C' est une vraie tapisserie , pa comme à Bayeux où c'est une broderie. Mais Hieronymous m'a dit que je gagnerais à ne pas tout prendre au pied de la lettre.


Cette dame m'a permis d'emprunter sa dédicace "A mon seul désir" pour mon retable. Une dame généreuse, vraiment.




A Rotterdam, j'ai bien cru que le mendiant allait lui aussi nous faire une blague comme les fous : Le musée Boijmans était fermé. Mais c'est le contraire qui c'est produit : il était bien, visible, pile et face, au Dépôt Boijmans .

Le musée est en rénovation alors ils ont eu l'idée géniale (qui a eu cette idée géniale ?) d'ouvrir au public le bâtiment de stockage. C'est une occasion magnifique de voir les œuvres autrement -de côté, de derrière, en réparation. Je me suis demandée si les fous n'avait pas fait voguer leur nef jusque là pour rendre visite au mendiant.



Et voilà comment c'est passé mon année avec Hieronymous. C'était joyeux, euphorisant, décoiffant, déroutant. C'était une porte ouverte sur l'imaginaire et la pensée d'une époque lointaine. Ca m'a fait méditer tout en dessiner, collant, peignant, méditer sur le Paradis, l'Enfer, le Passage vers la Mort, les Passages en général. J'ai lu quelque part qu'il était très moraliste. J'espère qu'il me pardonnera de l'avoir un peu bousculé.

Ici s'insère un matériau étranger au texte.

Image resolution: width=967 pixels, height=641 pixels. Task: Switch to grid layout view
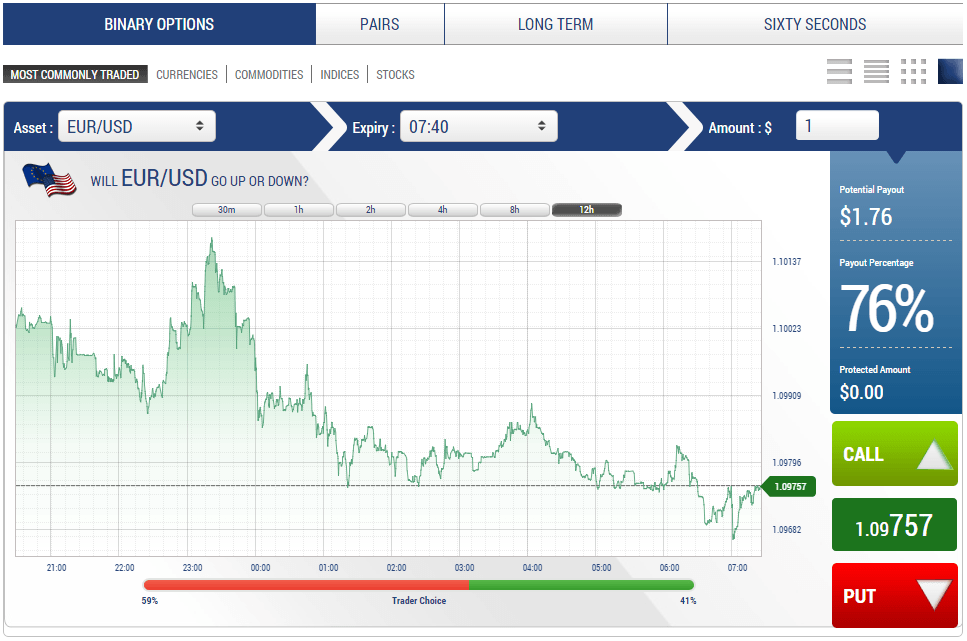pyautogui.click(x=912, y=71)

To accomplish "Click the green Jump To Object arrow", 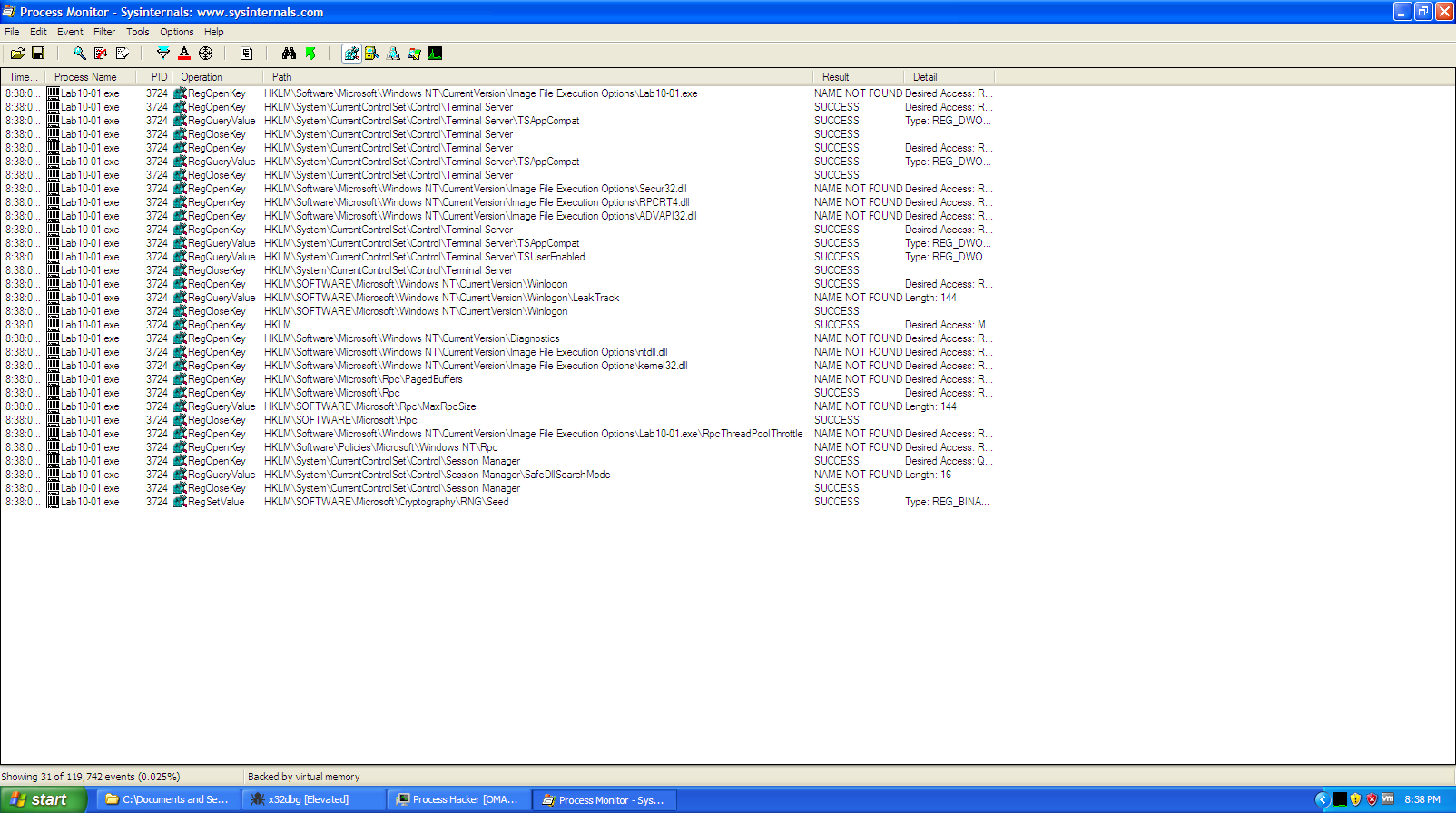I will (310, 54).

J''ai eu du mal avec son Paradis néanmoins. Je l'ai trouvé ennuyeux. pour preuve le dessin que j'en ai fait, que je trouve statique et vide.


Hieronymous est en enfer dans le Retable du Jardin des Délices, en homme arbre ou souche. A-t-il pensé être un refuge pour les pauvres suppliciés ? Il n'a rien dit. Je crois qu'il n'aime pas trop les interprétations simplistes.

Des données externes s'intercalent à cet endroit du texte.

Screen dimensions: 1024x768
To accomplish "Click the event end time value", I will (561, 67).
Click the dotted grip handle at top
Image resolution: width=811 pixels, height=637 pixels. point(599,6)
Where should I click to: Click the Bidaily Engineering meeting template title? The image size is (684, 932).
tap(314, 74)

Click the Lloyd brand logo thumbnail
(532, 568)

Au Prado, la salle d'El Bosco est précédée d'une très belle salle où j'ai découvert Patinir et son Charron . C'était aussi une affaire de passage.


J'ai eu aussi des pensées flottantes sur le Sacré..


Et puis, il y a eu le retable. C'est un objet du rite catholique que l'on ouvrait et fermait à des moments choisis selon le calendrier liturgique. Parfois donc, les visiteurs ne voyaient que l'extérieur. Aujourd'hui, au Prado, les gens regardent surtout l'intérieur.



C'est un objet en bois. Dans le catalogue raisonné de Hieronymous, j'ai lu que les chercheurs analysent le bois pour avoir des éléments de date et essayer d'en tirer des informations sur le processus de création. Cela sert aussi à attribuer l'oeuvre à tel ou tel artiste en fonction de l'âge du bois. Comme Hieronymous avait aussi un atelier collectif et des successeurs qui se sont inspirés de son travail, la recherche permet de rendre à Cléopâtre ce qui lui revient.


Pour finir donc, voilà mon retable. Je n'ai pas de compétence pour interpréter la Bible, J'ai juste fait le retable de ma pomme.



Merci Hieronymus pour ta trace et ton aura.